The Marble Cake consists of a bottomless tray made of Japanese elm with seven different pieces made from exotic hardwoods including Japanese beech, magnolia, paduak, teak, wenge, ebony and cherry). Construction and finish is very good indeed and the fit is just nice with the right amount of tolerance between the pieces. 

Three of these tetraminoes....are not like the others....
All seven pieces consist of four units each (tetraminoes) in various shapes.Nothing too unusual about this; except that three of the seven pieces, tho' they are four units a piece, are nevertheless joined together to form rather "odd" shapes (as shown in the photo).

As a result, this makes the Marble Cake far far more tricky and difficult than if it had just been a packing puzzle with seven regular tetraminoes. It took me a good hour or so before I got all the pieces flush into the tray!

If its any help, the trick I suppose is not to think of the odd pieces as odd if possible, but to see how they could possibly fit into the tray if they were just regular tetraminoes (which of course is easier said than done, with the benefit of hindsight).

This is really a very nice packing puzzle with a good level of challenge. Its difficult but not frustratingly so. An original design and with only one solution. For packing puzzle fans, the Marble Cake is a must-have for collectors.

[Edit 12 May 2015: There have been a number of readers asking how they can purchase a copy of Marble Cake from Frederic. Please email me via my blog email and I will put you in touch with Frederic directly]

Tuesday, 5 May 2015

Chicken Puzzle

There are many wooden animal puzzles around. Most notably from the Japanese Kumiki puzzles genre as well as the Karakuri Creation Group.
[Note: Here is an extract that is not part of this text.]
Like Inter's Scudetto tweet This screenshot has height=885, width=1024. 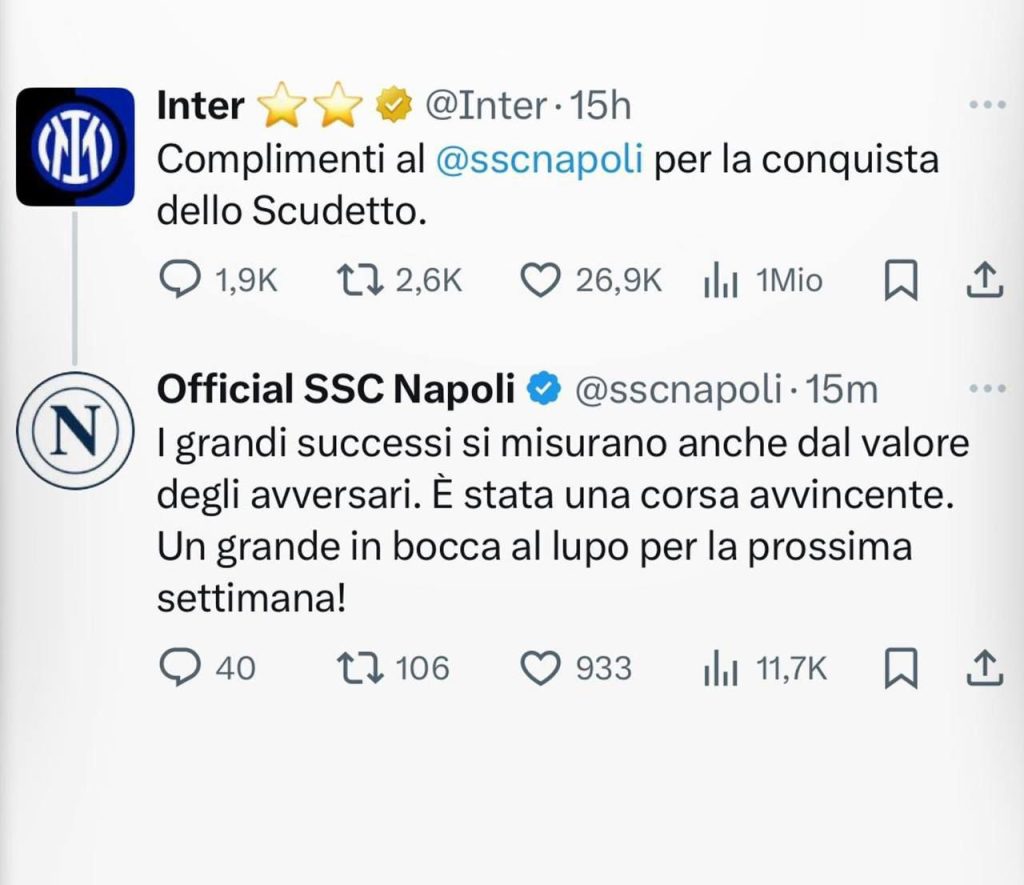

All sorts of animals abound including lions, pigs, cats, elephants, owls and even the skunk.

Then there are some from European craftsmen like Alfons Eyckmans which are more conventional burrs but containing within the puzzle an animal-shaped piece, like his Gobi and Free The Monkey 2. Once in a while, someone comes along and designs a burr puzzle but deliberately fashions it in the shape of an animal. The Chicken is one such puzzle.

A really cute puzzle I might add. the Chicken was designed by Olexandre Kapkan and made by Eric Fuller. Excellent craftsmanship as always and the woods used here are Yellowheart and Cherry; no doubt to reflect the colours of a real chicken as far as possible.
The puzzle is about the right size for comfortable handling, measuring about 10.5cm x 6cm x 5cm. It's actually the size of a large chick. This puzzle was the first to sell out after Eric announced his site update. I was lucky to get the last copy.

According to Eric's Facebook post, there is suppose to be a surprise hidden inside the puzzle (eg Egg?) but I didn't find anything as I played with it. Although it is Level 10.2 with only four pieces and the body, its not an easy puzzle to solve at all. After like moving 5 or 6 steps, I got stuck. Took me the good half an hour to find the correct move and then finally got one drum (I mean leg) of the Chicken out. The rest of the other limbs came out easily after that. Putting it back together was about just as hard as I had to do everything in reverse. I couldn't quite remember all the steps and was forced to do some trial and error before I assembled the lot together. Burr Tools not needed here (at least not for me).

The Chicken is really a great puzzle, not only in terms of the design and look (displays very well and attracts comments) but it also offers a good level of challenge from the puzzling perspective. I only wish those beautiful and superb quality Karakuri animal puzzles can be designed with this level of difficulty, then they will really be outstanding puzzles.